Motherhood, marriage and excessive working had taken its toll. I was exhausted.  I had a hard time walking up the stairs in my home without feeling the aches and fatigue.  I was emotionally drained and scattered.  At that time, I was working two full-time jobs, an English professor and a working activist. I was also looking into PhD programs in Women’s Studies. I was doing too much. I needed help.  I knew my health was declining.  I went to a naturopath recommended by a colleague.  I was diagnosed with adrenal fatigue--a state in which your body begins to slow down because it has been working in “fight or flight” mode for too long. As a result,  you are always exhausted.  I was constantly on ten.  I was living in a panic. I was living with anxiety.  I was living with fear.  I was living with anger. I was in constant defense mode responding to a toxic marriage.  That marriage, inevitably, led to toxic parenting.  But, ultimately, it all was a response to childhood trauma.  I was beginning to uncover it all and make connections. I started seeing a therapist--for the sake of my mental health, who ended up being my refuge for three years on a weekly basis. My naturopath recommended I see a myofascial therapist to help with the tension that had found a permanent home in my body.
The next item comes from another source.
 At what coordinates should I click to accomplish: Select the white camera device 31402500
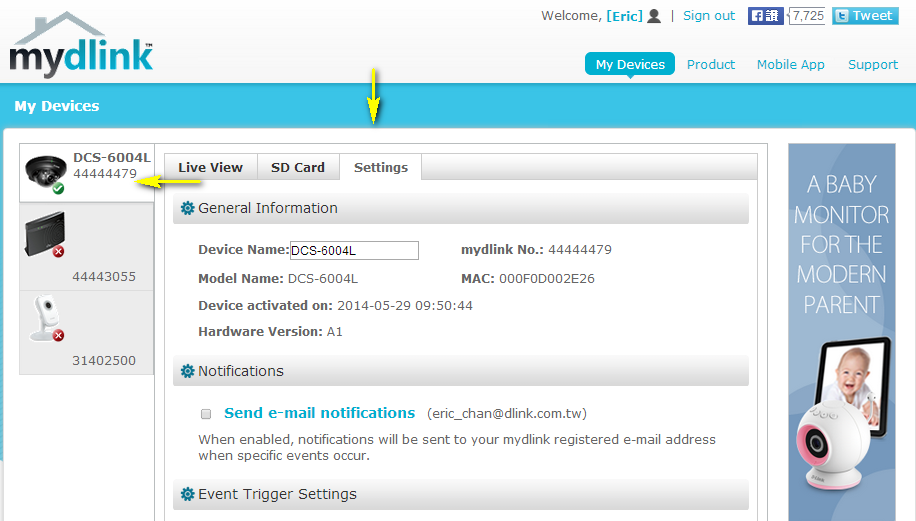pyautogui.click(x=87, y=332)
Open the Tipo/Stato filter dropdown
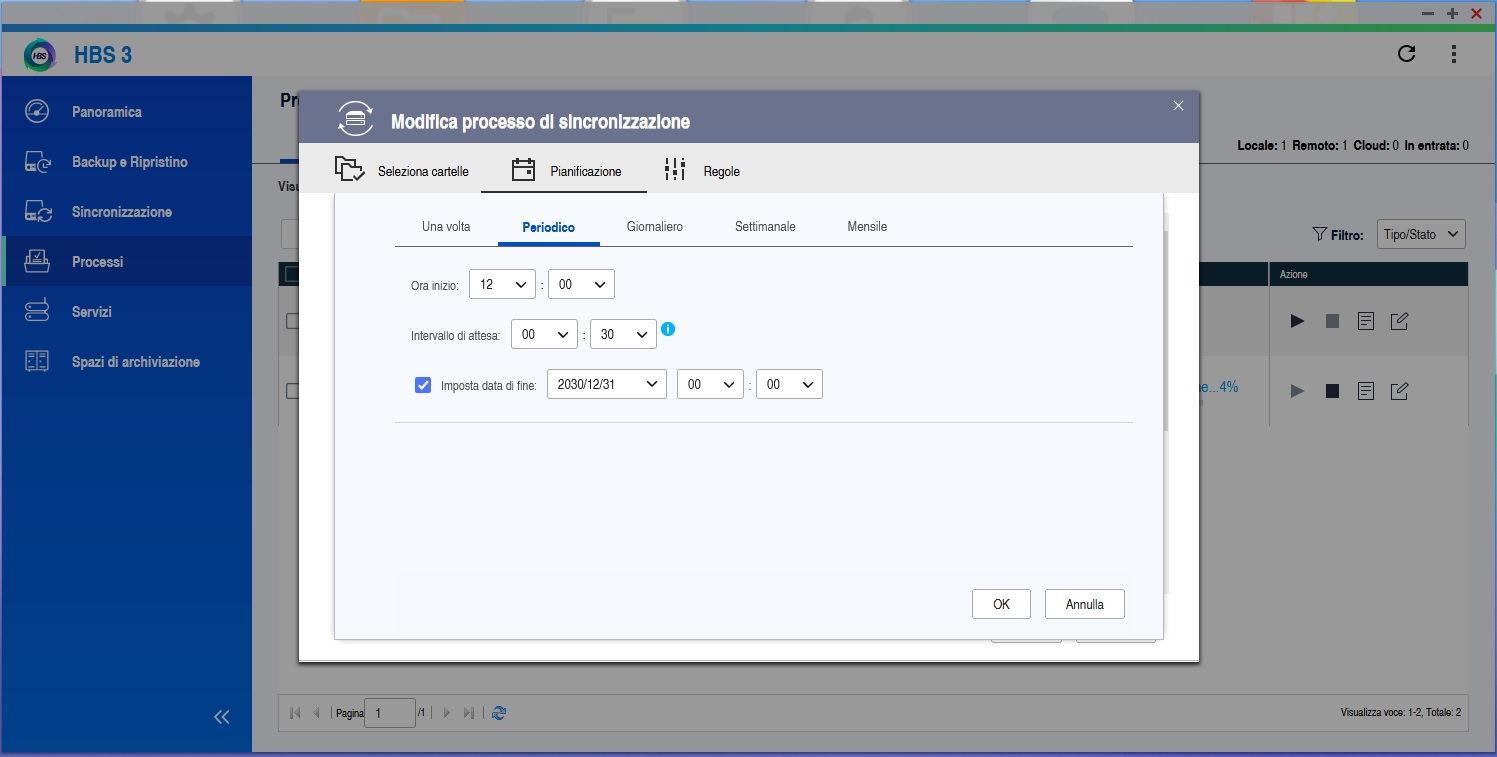This screenshot has height=757, width=1497. 1420,234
I had a team. The veil was being lifted. I was seeing with some clarity, and the path to healing was visible in the distance. In fact, I am still on that path. But, that period of my life marked a beginning, a beginning of my determination to uncover the truth--the truth of who I am. I read through old journals, a practice I began at eighteen. I read my reflections on my childhood, reflections on my relationships. It all made sense, and I wanted to write about it. So I started to write. I began with shaping my journal entries into essays. Then, I developed completely new material that reflected my life in that moment. The process was powerful! The idea of the book, a collection of personal essays on marriage, motherhood, feminism and identity came into view.

In 2011, when I finally decided to leave my marital home, I knew I wanted to strip off all of the old and begin anew.  It took many years to really begin to build a new life, but in that next year, I literally stripped off all of my clothes down to the bare, raw and unfiltered mess that I was in that moment, and I allowed a photographer to shoot me. I barely had on makeup.  At that time, all the makeup I owned could fit in the palm of my hand. My hair was growing out and in that “in-between” stage.  I was self-conscious about my body. I felt unsexy. I was feeling unwanted.  It was hard, but I needed to go to that place.  I needed to reveal myself.  I needed to find the truth.  This was in Chicago. 

Five years later, I moved to Southern California. Still writing, I was compelled to let the photographer shoot me again in 2020.  This time, I was in a different place, both physically and emotionally.  I wanted to go to the desert--the wide open space with infinite possibilities.  Initially, my photographer, my friend, thought I was crazy about doing a shoot in the desert. We discussed this over some time, and eventually, there was a meeting of the minds. His work would become a critical part of my book. His images tell a story. They tell my story. Not every photographer can capture the essence, the soul of another. He did. He captured the essence of who I am in my flat in Chicago and in the Mojave Desert at Joshua Tree National Park.  This book is about my journey. It is a multi-layered piece of creative non-fiction.  Although the stories I tell often involve others, this book is not about them.  It is about me and my responses to those experiences. This book is not meant to provoke or incite.  It is meant to allow you a peek into the soul of another. If that evokes a response, I hope you respond by finding your own truth and telling your story.